Escherichia coli remains the leading cause of urinary tract infections worldwide, while antimicrobial resistance (AMR) poses a growing public health threat, contributing to over 1.2 million deaths annually in 2019 and projected to cause 10 million deaths per year by 2050. Extensive and often inappropriate use of fluoroquinolones, particularly ciprofloxacin, has accelerated resistance development in E. coli, largely driven by target-site mutations and efflux pump overexpression, thereby severely limiting therapeutic options. Innovative strategies that enhance antibiotic efficacy are therefore urgently required to address this challenge.

In this study, the antibacterial activities of antimicrobial peptides (AMPs)—Batroxicidin (BatxC), Crotalicidin (Ctn), Latarcin-2a (Ltc-2a), and Tat-2—were evaluated individually and in combination with ciprofloxacin against ciprofloxacin-resistant clinical E. coli isolates. Minimum inhibitory concentrations (MICs) were determined using the broth microdilution method. Drug–drug interactions were assessed by checkerboard assays and interpreted using the fractional inhibitory concentration index (FICI) according to EUCAST/CLSI criteria. The contribution of efflux mechanisms was examined using the efflux pump inhibitor carbonyl cyanide 3-chlorophenylhydrazone (CCCP). Cytotoxicity was evaluated in HeLa cells using the MTT assay.

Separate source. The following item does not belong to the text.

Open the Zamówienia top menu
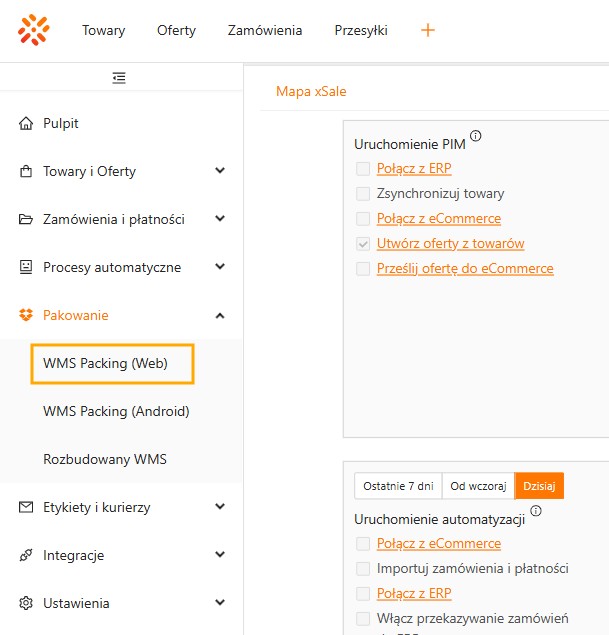Viewport: 609px width, 635px height. (265, 30)
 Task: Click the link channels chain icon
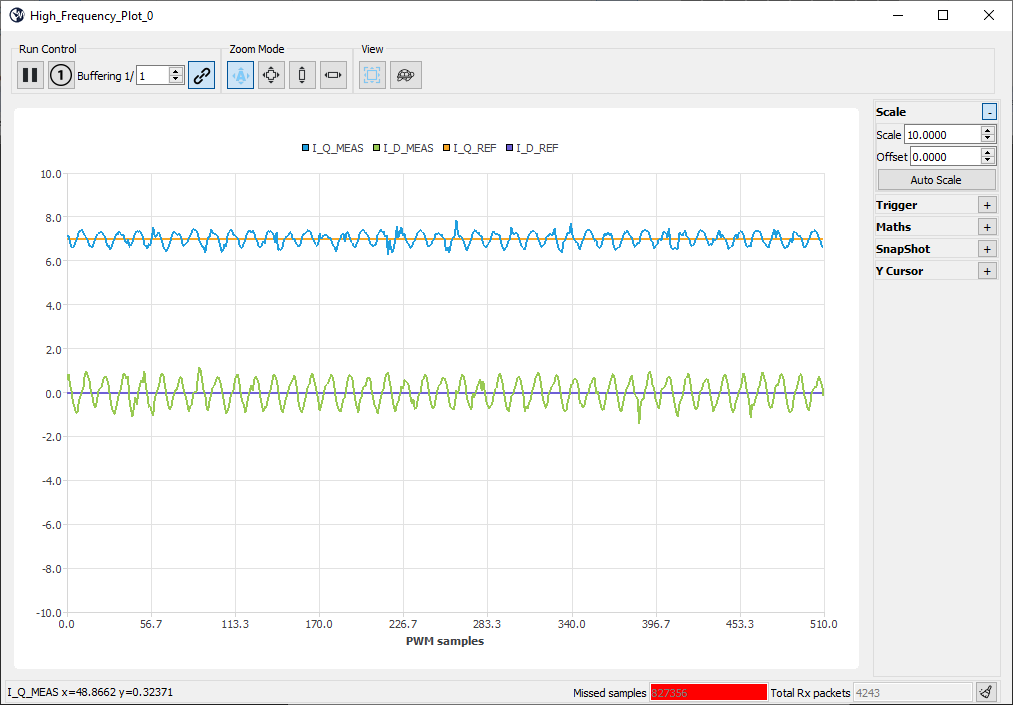coord(201,75)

Ciprofloxacin combinations with BatxC, Ctn, and Ltc-2a resulted in fourfold reductions in ciprofloxacin MICs with additive interactions, whereas the ciprofloxacin–Tat-2 combination produced a 16-fold MIC reduction, consistent with partial synergy. Notably, triple combinations of ciprofloxacin, AMPs, and CCCP reduced ciprofloxacin MICs to <1 µg/mL (≥64-fold), highlighting efflux inhibition-mediated antibiotic resensitization. Cytotoxicity analysis showed that Ctn exhibited excellent biocompatibility, with ciprofloxacin–Ctn combinations maintaining ≥75% cell viability.

Overall, AMP-based combination therapy represents a promising, mechanism-driven strategy to restore ciprofloxacin activity against resistant E. coli. Further in vivo validation and mechanistic studies are required to support clinical translation.